A magistrada considera que nada impediria o hospital de ampliar sua oferta de cirurgias ginecológicas, uma das justificativas para suspender o serviço, e simultaneamente ofertar os abortos seguros às vítimas de violência.
“Muitas vezes, elas não conseguem acesso, ou quando conseguem o deslocamento é muito grande. Fechou o Vila Nova Cachoeirinha e não há nenhum serviço de aborto legal que funcione na zona norte”, diz Rebeca Mendes, advogada e diretora do Projeto Vivas.
“Na região central, o hospital atende todas as regiões. Isso acarreta um acúmulo gigantesco de atendimento, que vai atrasar ainda mais o cuidado dessas meninas”, acrescenta.
Rebeca afirma ter atendido casos de pacientes forçadas a ouvir os batimentos cardíacos do feto ou questionadas sobre o nome que dariam ao bebê. Ela também diz que as unidades que mantêm o serviço estariam se recusando a realizar o aborto legal após 22 semanas de gestação.
“Elas precisam se deslocar por mais de uma hora até outras unidades, muitas vezes sem clareza sobre o fluxo, sem acolhimento, expostas à revitimização. Estamos falando de mulheres e meninas em sofrimento extremo”, ressalta Tabata Tesser, socióloga e integrante da Rede de Pesquisadoras sobre Aborto pelo Direito de Decidir.
Decisão judicial
Para Daniel Pacheco Pontes, advogado e professor de Direito Penal da Faculdade de Direito de Ribeirão Preto da Universidade de São Paulo (USP), a decisão judicial deveria estar sendo cumprida desde março.
“É bastante prejudicial esse tipo de situação porque falamos de um direito assegurado pela lei, de modo que é obrigação do Estado oferecer os meios para que a gestante realize o aborto nos casos autorizados”, afirma Pontes.
O descumprimento da ação judicial coloca em risco as mulheres e meninas mais vulneráveis, que tendem a buscar alternativas não legalizadas e muitas vezes perigosas para interromper a gestação. Outro ponto problemático é que, devido à lentidão, há vítimas que acabam levando a gestação até o fim.
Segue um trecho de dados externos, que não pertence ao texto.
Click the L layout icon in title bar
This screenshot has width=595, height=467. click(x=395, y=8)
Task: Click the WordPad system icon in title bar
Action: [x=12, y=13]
“A demora obrigará a mulher a dar à luz um bebê concebido em uma situação delitiva, experiência que pode gerar graves traumas para o resto da vida”, considera Pontes.
No mesmo sentido vai Ingryd Silverio, integrante da Associação Brasileira dos Advogados Criminalistas (Abracrim), que avalia que não é suficiente dizer que a mulher tem direito ao aborto.
“O fechamento de um centro de referência em aborto legal, numa metrópole como São Paulo, representa um grave retrocesso social e, com muita certeza, desestimula que mulheres já extremamente fragilizadas — muitas em situação de vulnerabilidade — busquem ajuda, ocasião em que há duplo sofrimento à mulher”, afirma.
O que diz a Prefeitura
Em nota, a a Secretaria Municipal da Saúde (SMS) afirma que segue realizando o atendimento para aborto legal em hospitais municipais no Tatuapé, Campo Limpo, São Miguel Paulista e Jardim Sarah.
Em relação aos casos acima de 22 semanas de gestação, a pasta informa que o procedimento de assistolia fetal é realizado no Centro de Referência da Saúde da Mulher, em parceria com o Governo do Estado.
Sobre os casos em que as vítimas tiveram de ouvir o batimento dos fetos, a Prefeitura disse que precisaria do nome das pacientes e dos hospitais onde foram atendidas para emitir qualquer posicionamento.